In a fresh development, “Xbox Platform release Developers” also includes Obsidian (The Outer Worlds), Rare, Halo Developers, The Coalition (Gears of War), and Playground Product rollouts (Forza). While these jewels are staying in Microsoft’s crown, I think it’s safe to assume a management shakeup and deep headcount reductions in all of them. Other Microsoft-owned developers and publishers are noted as safe: Activision-Blizzard (Call of Duty, Worldwide scene of Warcraft), Bethesda, Mojang (Minecraft), and King.
In a fresh development, “Our business today is not healthy,” she wrote, citing margins lower than the competition, a low install base on the console side, and disappointing growth from the Platform release Pass subscription service since 2018. “In a typical year, we lost 64 cents for every dollar we invested.”. Sharma didn’t mince words about the dire state of Xbox’s business.
According to the latest update, it’s setting up to be a competitor to the Steam Machine, Valve’s hopeful beachhead into the living room console space, approached from the opposite side. Microsoft is also investing in Windows-focused tech industry with a fresh streamlined user interface and a handheld tech industry PC partnership with Asus. Again, these moves are seen as counters to Valve’s work on SteamOS and the Steam Deck. Microsoft has already committed to the next generation of Xbox console in Project Helix, which will play both Xbox console platform releases and PC platform releases.
The report highlights that stem the losses and show measurable improvements in profitability by the end of fiscal year 2027—that’s June 30th of next year—or get ready to make some even bigger decisions. Project Helix’s alpha devices is scheduled to be in developers’ hands next year, presumably hoping for a arrival at holiday 2027 at the earliest. With this disclosure, Microsoft seems to have given itself a timeline.
Industry observers note that notably, there’s no mention of Project Helix in today’s letter.

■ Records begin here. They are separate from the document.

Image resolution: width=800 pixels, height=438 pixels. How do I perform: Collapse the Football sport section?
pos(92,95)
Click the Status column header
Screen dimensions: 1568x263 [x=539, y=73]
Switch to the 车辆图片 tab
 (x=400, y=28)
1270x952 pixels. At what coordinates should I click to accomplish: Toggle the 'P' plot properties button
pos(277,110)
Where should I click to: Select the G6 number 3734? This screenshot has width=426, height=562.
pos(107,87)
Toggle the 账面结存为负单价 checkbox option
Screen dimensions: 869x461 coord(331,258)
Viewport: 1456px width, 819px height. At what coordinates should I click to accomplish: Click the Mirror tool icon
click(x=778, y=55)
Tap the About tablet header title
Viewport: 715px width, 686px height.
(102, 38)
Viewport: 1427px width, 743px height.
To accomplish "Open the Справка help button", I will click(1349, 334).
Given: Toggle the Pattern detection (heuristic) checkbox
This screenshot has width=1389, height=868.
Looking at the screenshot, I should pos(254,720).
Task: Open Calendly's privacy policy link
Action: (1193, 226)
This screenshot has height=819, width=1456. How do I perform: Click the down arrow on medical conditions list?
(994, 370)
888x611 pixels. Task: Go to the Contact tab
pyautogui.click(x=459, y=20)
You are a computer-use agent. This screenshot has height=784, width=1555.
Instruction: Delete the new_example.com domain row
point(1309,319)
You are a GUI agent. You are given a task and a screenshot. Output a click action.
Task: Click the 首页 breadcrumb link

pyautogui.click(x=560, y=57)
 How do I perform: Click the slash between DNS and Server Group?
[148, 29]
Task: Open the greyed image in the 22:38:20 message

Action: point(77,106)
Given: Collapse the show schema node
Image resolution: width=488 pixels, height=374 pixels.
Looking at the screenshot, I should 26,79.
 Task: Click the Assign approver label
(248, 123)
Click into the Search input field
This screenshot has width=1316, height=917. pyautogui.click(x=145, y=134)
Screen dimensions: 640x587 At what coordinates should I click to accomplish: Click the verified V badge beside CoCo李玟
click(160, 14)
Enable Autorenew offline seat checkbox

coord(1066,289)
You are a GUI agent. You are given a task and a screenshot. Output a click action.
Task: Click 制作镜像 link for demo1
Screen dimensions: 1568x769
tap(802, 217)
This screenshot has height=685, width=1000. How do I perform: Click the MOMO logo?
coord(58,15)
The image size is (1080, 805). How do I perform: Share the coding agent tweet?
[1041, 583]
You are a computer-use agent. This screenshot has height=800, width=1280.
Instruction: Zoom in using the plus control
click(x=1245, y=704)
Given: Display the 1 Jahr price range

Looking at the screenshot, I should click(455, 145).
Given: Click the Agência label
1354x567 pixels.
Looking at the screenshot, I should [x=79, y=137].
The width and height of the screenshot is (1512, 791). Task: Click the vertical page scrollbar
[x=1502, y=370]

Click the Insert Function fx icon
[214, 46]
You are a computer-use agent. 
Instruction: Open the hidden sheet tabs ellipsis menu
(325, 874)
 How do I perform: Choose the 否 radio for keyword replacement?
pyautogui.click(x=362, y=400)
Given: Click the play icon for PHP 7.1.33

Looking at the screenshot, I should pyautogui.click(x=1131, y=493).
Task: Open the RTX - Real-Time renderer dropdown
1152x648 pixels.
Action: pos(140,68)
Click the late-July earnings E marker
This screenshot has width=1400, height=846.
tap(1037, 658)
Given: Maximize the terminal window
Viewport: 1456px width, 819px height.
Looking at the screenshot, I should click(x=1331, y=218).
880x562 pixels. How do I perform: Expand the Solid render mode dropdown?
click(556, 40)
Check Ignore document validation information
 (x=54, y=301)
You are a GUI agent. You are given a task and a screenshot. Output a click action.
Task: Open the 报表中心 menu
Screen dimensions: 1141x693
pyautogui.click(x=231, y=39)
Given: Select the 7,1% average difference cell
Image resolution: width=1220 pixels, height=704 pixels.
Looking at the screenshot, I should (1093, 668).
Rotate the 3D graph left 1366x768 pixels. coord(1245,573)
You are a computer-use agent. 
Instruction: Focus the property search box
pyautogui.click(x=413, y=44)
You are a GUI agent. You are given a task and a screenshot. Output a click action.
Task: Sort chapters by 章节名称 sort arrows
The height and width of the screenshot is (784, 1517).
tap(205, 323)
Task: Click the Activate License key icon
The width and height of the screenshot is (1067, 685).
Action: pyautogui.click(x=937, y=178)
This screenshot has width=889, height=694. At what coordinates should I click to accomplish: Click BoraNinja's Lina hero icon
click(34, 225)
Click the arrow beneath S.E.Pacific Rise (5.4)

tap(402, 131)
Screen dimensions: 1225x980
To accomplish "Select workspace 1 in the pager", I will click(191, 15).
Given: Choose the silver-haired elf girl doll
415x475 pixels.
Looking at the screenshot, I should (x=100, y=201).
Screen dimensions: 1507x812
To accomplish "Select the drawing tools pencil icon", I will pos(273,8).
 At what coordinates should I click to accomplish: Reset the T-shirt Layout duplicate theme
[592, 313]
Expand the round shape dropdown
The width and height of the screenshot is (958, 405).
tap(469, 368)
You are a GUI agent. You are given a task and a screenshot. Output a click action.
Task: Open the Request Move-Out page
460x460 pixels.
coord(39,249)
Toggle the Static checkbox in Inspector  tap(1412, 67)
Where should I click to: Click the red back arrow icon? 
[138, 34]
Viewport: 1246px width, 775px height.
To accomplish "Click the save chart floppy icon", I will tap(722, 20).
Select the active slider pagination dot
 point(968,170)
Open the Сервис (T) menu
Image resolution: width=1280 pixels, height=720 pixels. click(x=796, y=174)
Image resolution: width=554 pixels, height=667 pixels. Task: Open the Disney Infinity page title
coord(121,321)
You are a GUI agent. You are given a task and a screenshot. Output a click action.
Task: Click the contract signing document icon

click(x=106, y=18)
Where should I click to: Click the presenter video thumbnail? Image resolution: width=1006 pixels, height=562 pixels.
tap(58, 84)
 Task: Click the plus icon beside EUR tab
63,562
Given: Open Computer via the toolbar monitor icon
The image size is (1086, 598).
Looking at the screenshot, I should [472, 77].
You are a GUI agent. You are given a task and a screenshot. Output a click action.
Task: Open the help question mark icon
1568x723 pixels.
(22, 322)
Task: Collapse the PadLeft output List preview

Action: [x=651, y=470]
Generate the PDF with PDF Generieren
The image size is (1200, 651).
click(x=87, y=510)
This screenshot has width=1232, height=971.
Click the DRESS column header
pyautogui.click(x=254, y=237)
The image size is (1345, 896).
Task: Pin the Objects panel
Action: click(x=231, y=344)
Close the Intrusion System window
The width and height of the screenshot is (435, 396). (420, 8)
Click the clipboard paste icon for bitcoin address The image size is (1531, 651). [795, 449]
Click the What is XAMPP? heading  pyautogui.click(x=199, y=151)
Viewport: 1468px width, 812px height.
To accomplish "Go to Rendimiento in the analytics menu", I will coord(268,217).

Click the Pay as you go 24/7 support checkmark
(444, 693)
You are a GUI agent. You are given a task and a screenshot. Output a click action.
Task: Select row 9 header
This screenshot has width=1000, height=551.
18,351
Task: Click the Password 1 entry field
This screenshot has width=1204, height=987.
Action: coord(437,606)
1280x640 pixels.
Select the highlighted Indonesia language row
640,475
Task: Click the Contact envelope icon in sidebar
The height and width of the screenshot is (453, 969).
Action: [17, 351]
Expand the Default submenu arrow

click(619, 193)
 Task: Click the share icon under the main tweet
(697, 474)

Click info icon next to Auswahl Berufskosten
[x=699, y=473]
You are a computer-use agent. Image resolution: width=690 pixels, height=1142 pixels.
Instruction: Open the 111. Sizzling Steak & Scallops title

Whether that goal is still realistic, based on both the time allotted and the still-rising costs of RAM and storage, isn’t clear.
The report highlights that on PCWorld he's the resident keyboard nut, always using a fresh one for a review and building a fresh mechanical board or expanding his desktop "battlestation" in his off hours. Michael's previous bylines include Android Police, Digital Trends, Wired, Lifehacker, and How-To Geek, and he's covered events like CES and Mobile Worldwide scene Congress live. Michael lives in Pennsylvania where he's always looking forward to his next kayaking trip. Michael is a 15-year veteran of technology journalism, covering everything from Apple to ZTE.